Thirteen Brown research projects attracted $970,000 in Seed Awards through the Office of the Vice President for Research (OVPR). This record level of support results from funds committed to projects that have grown out of the Signature Academic Initiative process.
The winners of the Seed Awards, along with the Salomon Awards, will be recognized on Monday, May 5 at The University Awards Ceremony – A Celebration of Teaching and Research.
Seed Award recipients represent the breadth and depth of research at Brown and encompass the work of more than 40 faculty members at the University. Topics range from identification of childhood obesity risk factors to the development of robotic technologies to help care for and engage the aging population. Through the Seed Awards, Brown faculty and fellows in the John Carter Brown Library also received funding for an ongoing collaboration with the Center for Digital Scholarship to produce a digital multi‐authored publication with an archive of primary resources of the Asia-Pacific in the Making of the Americas: Toward a Global History project.
“In addition to the record volume and overall very high quality of the proposals, I was impressed with the number that were multidisciplinary, cross-cutting the major sectors of the university," says David Savitz, Vice President for Research. “Brown is well-suited to create such bridges to address complex challenges, and doing so often requires preliminary work to be successful."
Research Seed Funding was established in 2003 to help faculty become more competitive in obtaining large-scale, interdisciplinary, multi-investigator grants.
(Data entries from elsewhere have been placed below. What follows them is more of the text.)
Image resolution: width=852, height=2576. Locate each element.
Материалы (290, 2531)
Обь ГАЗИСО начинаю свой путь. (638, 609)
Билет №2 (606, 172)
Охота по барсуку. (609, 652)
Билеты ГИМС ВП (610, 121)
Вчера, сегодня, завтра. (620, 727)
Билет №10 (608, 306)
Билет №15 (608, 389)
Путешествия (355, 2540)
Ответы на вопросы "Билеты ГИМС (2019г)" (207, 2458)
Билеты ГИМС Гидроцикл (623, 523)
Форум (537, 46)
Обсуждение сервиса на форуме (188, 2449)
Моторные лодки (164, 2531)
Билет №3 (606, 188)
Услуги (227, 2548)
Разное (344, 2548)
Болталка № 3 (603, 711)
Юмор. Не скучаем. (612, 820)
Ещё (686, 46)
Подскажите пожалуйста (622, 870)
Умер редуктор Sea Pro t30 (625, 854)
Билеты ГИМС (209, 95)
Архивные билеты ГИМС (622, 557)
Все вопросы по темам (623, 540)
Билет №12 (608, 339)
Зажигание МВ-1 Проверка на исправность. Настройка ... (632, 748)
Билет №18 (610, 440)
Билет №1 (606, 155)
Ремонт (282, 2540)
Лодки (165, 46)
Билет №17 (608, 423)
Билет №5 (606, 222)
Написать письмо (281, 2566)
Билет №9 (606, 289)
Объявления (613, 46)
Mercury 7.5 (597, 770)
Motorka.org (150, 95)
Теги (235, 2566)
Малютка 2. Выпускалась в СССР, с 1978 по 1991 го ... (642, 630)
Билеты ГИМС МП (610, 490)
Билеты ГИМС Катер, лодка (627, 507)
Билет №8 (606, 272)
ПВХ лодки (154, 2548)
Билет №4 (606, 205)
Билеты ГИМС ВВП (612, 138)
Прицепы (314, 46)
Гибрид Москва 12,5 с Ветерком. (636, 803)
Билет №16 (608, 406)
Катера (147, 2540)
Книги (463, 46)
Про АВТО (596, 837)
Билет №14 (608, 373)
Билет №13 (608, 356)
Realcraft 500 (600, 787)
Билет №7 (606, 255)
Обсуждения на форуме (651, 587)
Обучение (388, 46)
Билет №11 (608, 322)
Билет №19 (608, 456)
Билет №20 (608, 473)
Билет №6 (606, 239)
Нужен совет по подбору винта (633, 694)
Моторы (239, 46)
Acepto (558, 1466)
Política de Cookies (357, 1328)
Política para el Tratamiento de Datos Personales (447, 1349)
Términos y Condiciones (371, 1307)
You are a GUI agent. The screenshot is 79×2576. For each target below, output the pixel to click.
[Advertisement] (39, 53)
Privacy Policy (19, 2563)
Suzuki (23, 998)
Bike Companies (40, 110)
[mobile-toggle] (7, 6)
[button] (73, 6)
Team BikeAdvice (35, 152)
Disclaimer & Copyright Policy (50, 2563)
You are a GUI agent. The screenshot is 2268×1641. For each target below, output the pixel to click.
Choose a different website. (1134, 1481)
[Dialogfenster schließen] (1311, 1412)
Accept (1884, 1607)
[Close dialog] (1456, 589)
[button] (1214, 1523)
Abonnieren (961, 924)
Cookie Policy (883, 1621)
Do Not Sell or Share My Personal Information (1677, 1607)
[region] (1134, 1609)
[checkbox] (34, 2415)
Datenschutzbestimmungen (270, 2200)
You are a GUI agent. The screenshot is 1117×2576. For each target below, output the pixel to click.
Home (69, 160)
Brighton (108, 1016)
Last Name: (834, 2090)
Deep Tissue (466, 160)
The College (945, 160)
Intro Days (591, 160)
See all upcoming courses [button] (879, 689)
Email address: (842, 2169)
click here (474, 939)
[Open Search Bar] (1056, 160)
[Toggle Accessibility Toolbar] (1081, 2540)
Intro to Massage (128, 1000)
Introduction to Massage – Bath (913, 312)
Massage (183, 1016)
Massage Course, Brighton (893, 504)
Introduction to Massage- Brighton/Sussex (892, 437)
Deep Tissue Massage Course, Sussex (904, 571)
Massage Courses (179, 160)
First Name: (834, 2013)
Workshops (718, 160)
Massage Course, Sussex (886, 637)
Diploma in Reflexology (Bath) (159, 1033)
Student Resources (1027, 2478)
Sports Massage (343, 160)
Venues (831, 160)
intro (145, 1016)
This year, the OVPR received 32 proposals. Last year, eight of 26 proposals received a combined total of $558,000.
As a direct result of receiving a Seed Award in 2011, Associate Professor of Medical Science, Diane Hoffman-Kim and her Seed team have received $454,000 in R21 funding from the NIH and a $7,360,581 R01 from the NIH, for a total of $7,814,625. Her research is on the topic of Novel Micropatterned Culture Model for Developing New Therapeutic Strategies for Sudden Cardiac Death.
Investigators may propose projects with budgets up to $100,000. The overall merit of the research project is considered and evaluated by a committee of faculty reviewers who make their award recommendations to the Vice President for Research. In just over a decade, OVPR has awarded just under $5.4 million to 69 Research Seed Funds.